Auteure: Christine Calonne

Résumé: L'anorexie peut renvoyer à désinvestissement de son corps et du réel, pour fuir dans une autre réalité

L'anorexie peut apparaître quand la personne désinvestit son corps, son ressenti, pour fuir dans une autre réalité. Elle peut perdre le désir, notamment le désir de manger.

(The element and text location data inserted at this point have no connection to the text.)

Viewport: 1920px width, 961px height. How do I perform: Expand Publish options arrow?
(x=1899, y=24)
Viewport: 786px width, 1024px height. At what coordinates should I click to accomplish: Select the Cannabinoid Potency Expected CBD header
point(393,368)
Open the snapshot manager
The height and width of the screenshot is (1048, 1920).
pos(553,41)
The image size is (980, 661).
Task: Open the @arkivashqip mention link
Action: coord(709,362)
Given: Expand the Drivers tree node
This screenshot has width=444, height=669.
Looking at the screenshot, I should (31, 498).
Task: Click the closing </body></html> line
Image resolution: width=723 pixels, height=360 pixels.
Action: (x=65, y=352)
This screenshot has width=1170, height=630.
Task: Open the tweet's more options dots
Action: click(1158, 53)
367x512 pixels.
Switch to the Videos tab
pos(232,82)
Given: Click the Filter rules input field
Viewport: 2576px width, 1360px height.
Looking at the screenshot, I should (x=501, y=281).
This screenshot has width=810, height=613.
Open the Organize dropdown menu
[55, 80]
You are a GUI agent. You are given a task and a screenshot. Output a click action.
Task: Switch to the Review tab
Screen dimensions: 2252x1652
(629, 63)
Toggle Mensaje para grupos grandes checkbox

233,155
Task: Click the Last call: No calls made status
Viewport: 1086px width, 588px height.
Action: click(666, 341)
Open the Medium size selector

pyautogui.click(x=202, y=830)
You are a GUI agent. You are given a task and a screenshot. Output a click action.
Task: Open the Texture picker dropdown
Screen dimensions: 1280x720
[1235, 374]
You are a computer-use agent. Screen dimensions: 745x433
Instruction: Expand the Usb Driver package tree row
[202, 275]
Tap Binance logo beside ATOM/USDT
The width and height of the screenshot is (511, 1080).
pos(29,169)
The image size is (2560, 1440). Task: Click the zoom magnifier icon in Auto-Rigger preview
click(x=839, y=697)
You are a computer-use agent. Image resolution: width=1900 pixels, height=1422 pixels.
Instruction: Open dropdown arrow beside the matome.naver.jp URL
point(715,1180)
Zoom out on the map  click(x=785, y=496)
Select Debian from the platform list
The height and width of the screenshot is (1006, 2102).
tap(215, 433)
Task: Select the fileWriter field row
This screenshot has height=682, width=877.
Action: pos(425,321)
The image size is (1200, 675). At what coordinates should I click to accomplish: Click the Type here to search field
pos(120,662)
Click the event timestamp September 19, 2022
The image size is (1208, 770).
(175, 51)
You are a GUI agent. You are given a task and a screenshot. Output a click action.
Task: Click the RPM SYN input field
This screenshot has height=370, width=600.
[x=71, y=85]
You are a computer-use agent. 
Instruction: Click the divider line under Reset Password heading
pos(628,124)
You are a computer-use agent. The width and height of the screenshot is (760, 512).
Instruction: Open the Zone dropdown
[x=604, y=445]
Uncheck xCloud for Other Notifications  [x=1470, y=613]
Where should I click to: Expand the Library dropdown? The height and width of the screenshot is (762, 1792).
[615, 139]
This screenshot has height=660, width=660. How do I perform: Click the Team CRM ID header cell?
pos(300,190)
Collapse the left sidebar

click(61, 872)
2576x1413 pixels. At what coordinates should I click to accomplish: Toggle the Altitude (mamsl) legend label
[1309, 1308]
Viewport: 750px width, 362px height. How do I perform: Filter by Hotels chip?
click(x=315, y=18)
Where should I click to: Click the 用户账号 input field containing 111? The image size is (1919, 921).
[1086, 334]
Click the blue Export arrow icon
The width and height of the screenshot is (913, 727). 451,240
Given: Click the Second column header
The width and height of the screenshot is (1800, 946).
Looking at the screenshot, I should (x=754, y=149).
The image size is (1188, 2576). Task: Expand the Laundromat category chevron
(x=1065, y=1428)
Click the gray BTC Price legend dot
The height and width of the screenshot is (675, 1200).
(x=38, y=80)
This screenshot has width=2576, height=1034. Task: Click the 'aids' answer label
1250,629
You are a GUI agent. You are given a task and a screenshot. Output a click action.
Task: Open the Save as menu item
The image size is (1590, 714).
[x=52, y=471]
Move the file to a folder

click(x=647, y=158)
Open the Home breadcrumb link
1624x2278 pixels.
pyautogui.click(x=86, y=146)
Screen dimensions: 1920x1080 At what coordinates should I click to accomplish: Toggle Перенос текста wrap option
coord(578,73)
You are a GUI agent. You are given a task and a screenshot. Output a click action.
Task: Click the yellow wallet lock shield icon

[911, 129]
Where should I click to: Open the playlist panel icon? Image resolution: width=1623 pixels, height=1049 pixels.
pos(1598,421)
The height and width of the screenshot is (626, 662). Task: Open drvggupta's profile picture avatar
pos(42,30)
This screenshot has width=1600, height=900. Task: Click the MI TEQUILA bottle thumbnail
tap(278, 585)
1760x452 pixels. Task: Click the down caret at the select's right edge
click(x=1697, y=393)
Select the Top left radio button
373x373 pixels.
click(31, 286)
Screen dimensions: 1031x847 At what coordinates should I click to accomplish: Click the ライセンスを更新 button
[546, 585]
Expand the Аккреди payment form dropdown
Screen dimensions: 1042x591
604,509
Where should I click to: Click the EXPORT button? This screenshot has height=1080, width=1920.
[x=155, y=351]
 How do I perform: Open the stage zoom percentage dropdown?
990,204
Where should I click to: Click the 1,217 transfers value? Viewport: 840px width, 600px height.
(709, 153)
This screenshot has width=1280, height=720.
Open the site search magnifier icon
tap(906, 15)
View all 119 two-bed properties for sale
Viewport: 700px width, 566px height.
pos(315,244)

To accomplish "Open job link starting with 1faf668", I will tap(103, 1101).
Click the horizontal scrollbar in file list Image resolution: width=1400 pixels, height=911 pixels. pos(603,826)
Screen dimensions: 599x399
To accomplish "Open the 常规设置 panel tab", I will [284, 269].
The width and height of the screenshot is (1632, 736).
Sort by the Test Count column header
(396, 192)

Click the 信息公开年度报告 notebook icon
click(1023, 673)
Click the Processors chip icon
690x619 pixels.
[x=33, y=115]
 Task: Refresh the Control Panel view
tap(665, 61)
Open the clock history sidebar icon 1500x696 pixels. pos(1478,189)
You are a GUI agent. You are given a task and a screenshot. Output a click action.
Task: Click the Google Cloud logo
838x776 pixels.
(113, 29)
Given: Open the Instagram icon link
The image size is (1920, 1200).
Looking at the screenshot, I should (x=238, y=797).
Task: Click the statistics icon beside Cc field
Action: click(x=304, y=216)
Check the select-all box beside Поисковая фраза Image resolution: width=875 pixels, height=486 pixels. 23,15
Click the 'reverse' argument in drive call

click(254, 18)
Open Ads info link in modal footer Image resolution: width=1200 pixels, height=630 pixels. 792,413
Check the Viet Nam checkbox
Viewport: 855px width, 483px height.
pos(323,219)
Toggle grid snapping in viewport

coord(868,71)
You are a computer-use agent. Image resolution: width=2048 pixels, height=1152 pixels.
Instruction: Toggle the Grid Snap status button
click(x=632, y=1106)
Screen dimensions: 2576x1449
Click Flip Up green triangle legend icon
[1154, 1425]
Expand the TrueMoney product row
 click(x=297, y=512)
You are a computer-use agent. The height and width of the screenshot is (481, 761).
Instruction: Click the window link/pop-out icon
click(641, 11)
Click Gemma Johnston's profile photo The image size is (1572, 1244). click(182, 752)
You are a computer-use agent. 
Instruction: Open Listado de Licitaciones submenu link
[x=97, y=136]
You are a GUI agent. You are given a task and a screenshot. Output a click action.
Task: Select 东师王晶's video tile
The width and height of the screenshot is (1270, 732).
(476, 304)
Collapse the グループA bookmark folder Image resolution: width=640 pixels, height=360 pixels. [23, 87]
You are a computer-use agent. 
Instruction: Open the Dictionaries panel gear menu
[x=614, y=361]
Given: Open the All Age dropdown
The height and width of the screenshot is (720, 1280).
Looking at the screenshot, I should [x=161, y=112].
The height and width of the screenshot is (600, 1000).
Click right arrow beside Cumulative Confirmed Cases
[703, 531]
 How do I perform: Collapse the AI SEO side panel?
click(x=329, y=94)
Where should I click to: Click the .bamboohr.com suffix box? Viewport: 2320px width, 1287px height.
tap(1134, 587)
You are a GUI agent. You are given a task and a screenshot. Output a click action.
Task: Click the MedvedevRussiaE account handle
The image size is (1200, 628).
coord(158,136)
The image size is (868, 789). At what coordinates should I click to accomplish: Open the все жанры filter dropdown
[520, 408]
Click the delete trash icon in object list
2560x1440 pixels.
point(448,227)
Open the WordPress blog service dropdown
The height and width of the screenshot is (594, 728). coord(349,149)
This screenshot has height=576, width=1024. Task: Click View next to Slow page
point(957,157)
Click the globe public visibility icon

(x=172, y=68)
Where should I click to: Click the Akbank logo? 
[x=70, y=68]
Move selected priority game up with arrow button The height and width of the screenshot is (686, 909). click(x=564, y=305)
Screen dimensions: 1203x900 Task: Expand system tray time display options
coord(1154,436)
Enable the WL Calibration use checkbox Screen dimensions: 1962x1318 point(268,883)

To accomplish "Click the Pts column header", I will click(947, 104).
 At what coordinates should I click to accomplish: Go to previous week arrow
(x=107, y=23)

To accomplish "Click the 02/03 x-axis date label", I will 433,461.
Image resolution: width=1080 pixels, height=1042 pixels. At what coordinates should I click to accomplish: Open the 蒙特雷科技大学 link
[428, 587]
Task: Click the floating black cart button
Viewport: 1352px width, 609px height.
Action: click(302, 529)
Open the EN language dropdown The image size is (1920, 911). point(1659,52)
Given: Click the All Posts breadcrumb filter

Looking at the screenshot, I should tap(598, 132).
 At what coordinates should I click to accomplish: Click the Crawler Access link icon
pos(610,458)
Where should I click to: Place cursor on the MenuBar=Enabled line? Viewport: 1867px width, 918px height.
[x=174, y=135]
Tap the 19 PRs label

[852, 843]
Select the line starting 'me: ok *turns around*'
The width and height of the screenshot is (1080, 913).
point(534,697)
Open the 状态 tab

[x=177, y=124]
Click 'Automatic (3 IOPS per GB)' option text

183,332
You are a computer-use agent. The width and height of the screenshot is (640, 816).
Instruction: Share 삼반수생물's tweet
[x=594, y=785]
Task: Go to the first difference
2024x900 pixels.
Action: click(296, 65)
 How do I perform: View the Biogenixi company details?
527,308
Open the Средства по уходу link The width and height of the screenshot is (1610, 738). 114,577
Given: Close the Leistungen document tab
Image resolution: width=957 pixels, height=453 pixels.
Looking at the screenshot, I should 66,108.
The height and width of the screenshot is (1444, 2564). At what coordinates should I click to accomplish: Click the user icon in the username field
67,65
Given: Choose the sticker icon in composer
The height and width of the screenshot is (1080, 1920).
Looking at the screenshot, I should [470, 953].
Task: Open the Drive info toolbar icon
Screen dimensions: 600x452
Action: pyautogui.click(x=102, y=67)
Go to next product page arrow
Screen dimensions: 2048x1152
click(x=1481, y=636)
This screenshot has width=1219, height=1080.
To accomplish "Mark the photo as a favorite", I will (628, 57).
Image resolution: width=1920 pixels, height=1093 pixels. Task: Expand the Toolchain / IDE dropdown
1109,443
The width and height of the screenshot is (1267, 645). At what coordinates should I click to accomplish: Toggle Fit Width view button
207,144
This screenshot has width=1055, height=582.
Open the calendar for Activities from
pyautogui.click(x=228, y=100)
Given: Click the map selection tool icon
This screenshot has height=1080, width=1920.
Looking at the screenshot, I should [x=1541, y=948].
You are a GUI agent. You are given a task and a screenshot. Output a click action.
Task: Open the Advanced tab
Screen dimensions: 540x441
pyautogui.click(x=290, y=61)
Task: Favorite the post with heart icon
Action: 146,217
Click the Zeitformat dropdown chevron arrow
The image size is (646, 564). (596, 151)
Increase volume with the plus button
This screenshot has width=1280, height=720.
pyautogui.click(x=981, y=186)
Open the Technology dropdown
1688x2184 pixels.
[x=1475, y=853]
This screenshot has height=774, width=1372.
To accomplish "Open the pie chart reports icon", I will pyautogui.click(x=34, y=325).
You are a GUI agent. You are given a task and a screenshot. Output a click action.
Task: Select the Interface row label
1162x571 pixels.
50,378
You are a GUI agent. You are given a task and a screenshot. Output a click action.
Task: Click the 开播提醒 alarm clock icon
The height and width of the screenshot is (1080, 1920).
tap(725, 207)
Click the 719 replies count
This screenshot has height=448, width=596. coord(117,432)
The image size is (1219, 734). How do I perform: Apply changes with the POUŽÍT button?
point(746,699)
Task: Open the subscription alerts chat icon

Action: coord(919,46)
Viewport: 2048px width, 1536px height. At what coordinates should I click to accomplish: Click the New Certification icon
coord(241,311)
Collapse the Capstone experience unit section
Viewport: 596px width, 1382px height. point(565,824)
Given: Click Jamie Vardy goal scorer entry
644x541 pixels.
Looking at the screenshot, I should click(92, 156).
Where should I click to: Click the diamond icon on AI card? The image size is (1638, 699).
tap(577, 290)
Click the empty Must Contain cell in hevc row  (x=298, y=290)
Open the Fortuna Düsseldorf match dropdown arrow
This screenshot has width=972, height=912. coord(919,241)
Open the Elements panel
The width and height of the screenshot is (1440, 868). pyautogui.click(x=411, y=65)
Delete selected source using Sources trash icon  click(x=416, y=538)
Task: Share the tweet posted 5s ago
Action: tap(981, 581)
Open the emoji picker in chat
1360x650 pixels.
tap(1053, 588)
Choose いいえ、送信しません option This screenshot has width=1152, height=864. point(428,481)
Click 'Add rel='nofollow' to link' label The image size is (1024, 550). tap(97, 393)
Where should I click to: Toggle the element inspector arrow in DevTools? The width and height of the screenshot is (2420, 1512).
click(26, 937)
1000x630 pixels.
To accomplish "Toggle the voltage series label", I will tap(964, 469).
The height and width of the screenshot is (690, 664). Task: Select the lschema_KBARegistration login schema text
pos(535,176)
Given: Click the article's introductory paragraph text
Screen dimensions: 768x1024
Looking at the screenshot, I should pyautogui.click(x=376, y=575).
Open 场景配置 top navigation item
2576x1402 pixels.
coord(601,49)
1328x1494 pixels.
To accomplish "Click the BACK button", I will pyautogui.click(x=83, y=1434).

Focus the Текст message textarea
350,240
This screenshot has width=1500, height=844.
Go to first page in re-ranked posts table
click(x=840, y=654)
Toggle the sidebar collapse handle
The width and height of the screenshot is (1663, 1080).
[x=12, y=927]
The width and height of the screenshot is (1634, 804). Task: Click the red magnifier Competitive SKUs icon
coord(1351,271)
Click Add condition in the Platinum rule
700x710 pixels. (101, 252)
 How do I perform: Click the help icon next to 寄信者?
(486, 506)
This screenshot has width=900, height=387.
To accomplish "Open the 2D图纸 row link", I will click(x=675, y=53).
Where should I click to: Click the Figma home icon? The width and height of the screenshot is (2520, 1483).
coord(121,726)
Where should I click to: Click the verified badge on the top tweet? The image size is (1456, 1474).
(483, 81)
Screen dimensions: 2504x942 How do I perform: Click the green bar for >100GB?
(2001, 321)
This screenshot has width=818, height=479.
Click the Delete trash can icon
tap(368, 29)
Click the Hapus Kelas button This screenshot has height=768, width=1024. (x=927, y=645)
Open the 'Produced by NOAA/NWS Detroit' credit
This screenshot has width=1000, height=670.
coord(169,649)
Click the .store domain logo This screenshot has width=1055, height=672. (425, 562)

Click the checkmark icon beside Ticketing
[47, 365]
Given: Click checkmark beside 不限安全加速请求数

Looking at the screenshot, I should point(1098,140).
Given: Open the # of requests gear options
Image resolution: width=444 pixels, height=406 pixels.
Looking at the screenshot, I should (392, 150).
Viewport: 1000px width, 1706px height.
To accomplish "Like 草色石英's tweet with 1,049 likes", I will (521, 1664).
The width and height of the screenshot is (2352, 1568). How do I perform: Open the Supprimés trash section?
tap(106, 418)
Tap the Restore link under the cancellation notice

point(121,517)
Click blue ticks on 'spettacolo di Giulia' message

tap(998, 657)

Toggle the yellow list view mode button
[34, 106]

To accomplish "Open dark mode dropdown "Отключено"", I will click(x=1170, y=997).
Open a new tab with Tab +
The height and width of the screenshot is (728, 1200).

Cela peut s'accompagner du sentiment que ce corps n'est pas le sien, mais est possédé par une entité étrangère, ou que ce corps est le lieu de l'horreur, sensation de morcellement, de démantèlement, d'écrasement, un lieu à fuir...

Ce vécu peut être parfois la conséquence d'une transmission transgénérationnelle d'un vécu d'horreur dans les camps de concentration par le grand-père ou la grand-mère, par le père ou la mère qui ne s'en sont jamais remis, mais qui au travers de leur comportement conscient ou inconscient ont fait passer ce vécu d'horreur, notamment un s'identifiant à l'agresseur des camps par des comportements violents verbalement ou physiquement. Cela peut être aussi le cas d'une éducation proche de la torture, hyper disciplinaire niant le vécu de l'enfant, voire son existence.

En résumé

L'anorexie est un symptôme qui se manifeste chez différentes personnalités avec un sens très différent. L'anorexie peut prendre le sens d'un contrôle de soi et des autres suite à une perte de contrôle de sa vie (échec scolaire mal vécu, par exemple, en cas de personnalité perfectionniste). Le déni peut l'accompagner (par exemple, en cas de violences familiales transgénérationnelles). L'anorexie peut accompagner une dépression ou un traumatisme physique ou psychologique. Elle peut apparaître chez une personnalité dépendante affectivement qui en cas de perte sombrera parfois dans la dépression, l'anorexie, ou la boulimie.

L'anorexie peut se manifester comme symptôme d'une personnalité clivée du corps, de la réalité, par exemple, si le corps est vécu comme le lieu de l'horreur (transmission transgénérationnelle du vécu des camps de concentration, de la guerre, ...). La thérapie doit donc prendre en considération la personne comme SUJET, avec un vécu subjectif, et aborder la souffrance de la personne dans son corps et son esprit.